Pastor Virgil Bening came out of retirement to be our Interim Pastor from January, 2017-December 31, 2018 while our Call committee began the search for a replacement pastor.  Redeemer's formerly retired Pastor Mark Burger then returned to serve as Interim Pastor from January 1, 2018-June 10, 2018 when Pastor Ryan Honeycutt (formerly of Redeemer Lutheran Church in Cuyahoga Falls, Ohio) was installed. 

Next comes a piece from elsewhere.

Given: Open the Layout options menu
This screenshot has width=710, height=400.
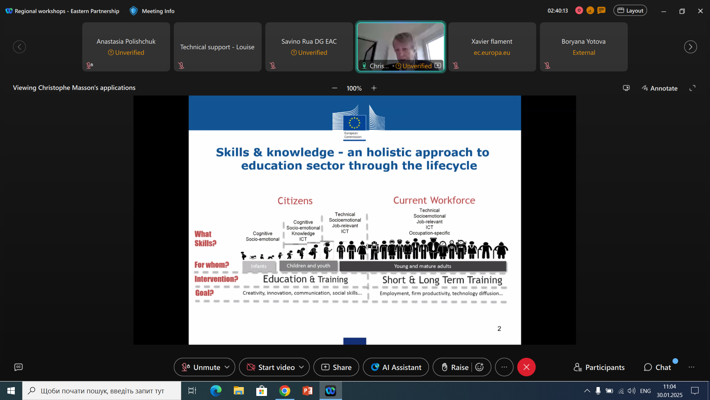Looking at the screenshot, I should (630, 10).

In 2012 our organist announced that our 1980's-era organ was failing.  An organ fund was started when Pastor Burger got up, gave the treasurer a dollar, and said, "Now we have an organ fund!"  The fund grew steadily, but slowly until 2015 when our beloved friend and member Rachel Lowery entered the Church Triumphant.  Rachel always had a heart and appreciation for music, and, in her memory, her children made a very substantial gift to Redeemer Lutheran for the "future" new organ.  The funds were suddenly up to $25,000.  A committee was formed to gather information on cost and type of organ needed.  On February 28, 2016, on the committee's recommendation, voters approved the purchase of an Allen CF-16 organ and a "Vista Navigator," (a computer device which adds additional sounds, storage capacity, ability to record and play back music, and more).    With the memorial and funds from "Thrivent Choice Dollars" that had been donated by members through the years, the order for the new organ was placed, and it was installed April 6, 2016. 

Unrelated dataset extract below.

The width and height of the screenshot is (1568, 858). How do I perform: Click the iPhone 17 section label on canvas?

A fire broke out at Redeemer Lutheran Church on the evening of December 1, 2016 and destroyed the building which housed its fellowship hall, kitchen, library, nursery, and offices.  Dedicated firefighters worked through the evening to contain the fire, and saved the congregation’s sanctuary.   There was, however, smoke smell that needed to be abated immediately, and this work, along with repairs and restoration, continued in the narthex and sanctuary in the weeks following the fire.  

Plans for the replacement of the 1950s and 1960s “fellowship” building had been underway for many months, even years, before the fire; and a capital fundraising campaign had been initiated in the fall of 2016.  The fire obviously accelerated the need to replace what was lost.  Within three weeks after the fire, the congregation hired TAP Architecture of Oklahoma City as architects for a new building.  The church office and spaces for meetings and other church activities were moved into the house the congregation owns just across the street.  The three-room Sunday school “annex” building which had also been spared, was promptly moved away from the burn site to provide space for a nursery and classrooms.    

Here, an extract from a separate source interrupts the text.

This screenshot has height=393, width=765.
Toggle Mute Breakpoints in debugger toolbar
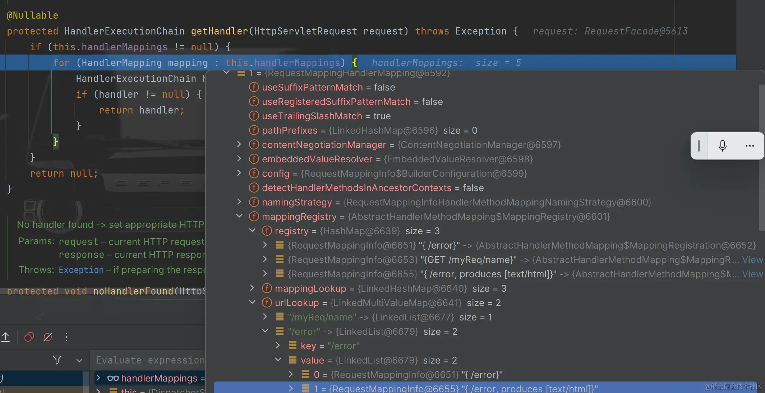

Fire investigators combed through the remains of the burned building and determined the fire had been of an electrical origin.  Members then retrieved what little could be salvaged from the burned building.  Extensive inventories of lost items were prepared as needed for the insurance settlement.  Early in 2017 CRV Company of Claremore took down and removed the remains of the burned building.

From late winter into spring the building committee collected information from members of the congregation and met a number of times with TAP Architecture to determine space, design, and furnishings needs for the new building.  The architects have done extensive work to prepare building drawings.  At the same time work was done for the site and building by Wallace Engineering from Tulsa.  Also, necessary communications with the City of Claremore about permits and requirements were made.

In May the congregation formally approved construction of the new building and authorized seeking a loan to enable construction to begin.  Extensive paperwork had to be prepared and meetings held to apply for the building loan with Lutheran Church Extension Fund.  Application was also made with Laborers for Christ, an organization that provides retired Lutheran workers who come from across the country in the likes of motorhomes, to spend weeks doing the actual construction work on the building.  Through their efforts and those of the members of Redeemer Lutheran, our new Family Life Center was completed in the spring of 2019.